Before: Cavanagh, P.J., and Reilly and White, JJ.
PER CURIAM.
Following a jury trial, defendant was convicted as charged in two separate lower court files. In
LC No. 94-001358-FH, defendant was convicted of felonious assault, MCL 750.82; MSA 28.277,
and possession of a firearm during the commission of a felony, MCL 750.227b; MSA 28.424(2), and
was sentenced to two to four years’ imprisonment and two years’ consecutive imprisonment,
respectively. In LC No. 94-001459-FC, defendant was convicted of two counts of first-degree
criminal sexual conduct (CSC), MCL 750.520b; MSA 28.788(2), one count of second-degree CSC,
MCL 750.520c; MSA 28.788(3), and one count of possession of a firearm during the commission of a
felony, MCL 750.227b; MSA 28.424(2). Defendant was sentenced to ten to twenty years’

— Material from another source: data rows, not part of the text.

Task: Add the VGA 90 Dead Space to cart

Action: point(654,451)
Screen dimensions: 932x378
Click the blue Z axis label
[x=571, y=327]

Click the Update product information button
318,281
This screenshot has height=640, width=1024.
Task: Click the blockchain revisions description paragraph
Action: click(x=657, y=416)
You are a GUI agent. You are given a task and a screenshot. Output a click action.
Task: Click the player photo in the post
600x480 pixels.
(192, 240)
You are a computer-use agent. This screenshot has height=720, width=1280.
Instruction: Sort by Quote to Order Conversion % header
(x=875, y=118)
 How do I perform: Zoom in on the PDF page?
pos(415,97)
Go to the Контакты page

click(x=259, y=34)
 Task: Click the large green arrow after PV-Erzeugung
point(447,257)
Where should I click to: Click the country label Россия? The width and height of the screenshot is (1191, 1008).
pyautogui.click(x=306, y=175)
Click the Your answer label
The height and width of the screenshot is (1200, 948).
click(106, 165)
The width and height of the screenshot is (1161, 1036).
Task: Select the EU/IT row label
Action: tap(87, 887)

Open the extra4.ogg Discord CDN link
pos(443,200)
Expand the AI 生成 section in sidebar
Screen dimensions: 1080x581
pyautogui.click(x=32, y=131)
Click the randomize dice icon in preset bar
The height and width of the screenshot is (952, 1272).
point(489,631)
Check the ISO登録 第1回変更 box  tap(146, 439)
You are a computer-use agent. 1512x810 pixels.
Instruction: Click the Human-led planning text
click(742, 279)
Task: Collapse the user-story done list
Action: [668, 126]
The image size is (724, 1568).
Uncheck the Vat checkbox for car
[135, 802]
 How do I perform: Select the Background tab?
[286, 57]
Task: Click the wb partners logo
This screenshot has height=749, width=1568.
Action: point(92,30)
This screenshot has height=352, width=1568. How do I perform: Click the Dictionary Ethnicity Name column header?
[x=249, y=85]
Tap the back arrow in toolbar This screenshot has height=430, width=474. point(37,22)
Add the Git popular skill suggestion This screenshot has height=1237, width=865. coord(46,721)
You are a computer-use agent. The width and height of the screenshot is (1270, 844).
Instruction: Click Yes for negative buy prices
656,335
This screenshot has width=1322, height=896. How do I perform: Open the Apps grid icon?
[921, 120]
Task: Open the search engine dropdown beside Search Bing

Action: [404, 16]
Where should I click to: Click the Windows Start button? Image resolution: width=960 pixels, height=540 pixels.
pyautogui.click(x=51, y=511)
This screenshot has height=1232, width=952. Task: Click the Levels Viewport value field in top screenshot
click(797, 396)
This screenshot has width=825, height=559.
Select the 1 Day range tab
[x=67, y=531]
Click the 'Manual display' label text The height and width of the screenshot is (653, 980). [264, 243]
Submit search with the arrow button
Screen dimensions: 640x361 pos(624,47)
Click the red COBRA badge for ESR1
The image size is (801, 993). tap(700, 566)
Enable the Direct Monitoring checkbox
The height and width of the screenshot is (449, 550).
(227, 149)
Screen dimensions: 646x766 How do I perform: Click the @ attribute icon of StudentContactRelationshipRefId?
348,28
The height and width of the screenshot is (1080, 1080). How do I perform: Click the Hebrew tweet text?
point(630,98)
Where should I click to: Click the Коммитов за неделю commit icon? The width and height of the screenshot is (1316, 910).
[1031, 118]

imprisonment for each first-degree CSC conviction and three to fifteen years’ imprisonment for the
second-degree CSC conviction, to be served consecutive to a sentence of two years’ imprisonment for
the felony-firearm conviction. Defendant appeals as of right. We affirm.
The evidence presented at trial established that defendant’s daughter and her girlfriend spent the
night at defendant’s residence on April 8, 1994. After the girls went to bed, defendant entered his
daughter’s bedroom and told the girlfriend to leave the room so that he could speak with his daughter.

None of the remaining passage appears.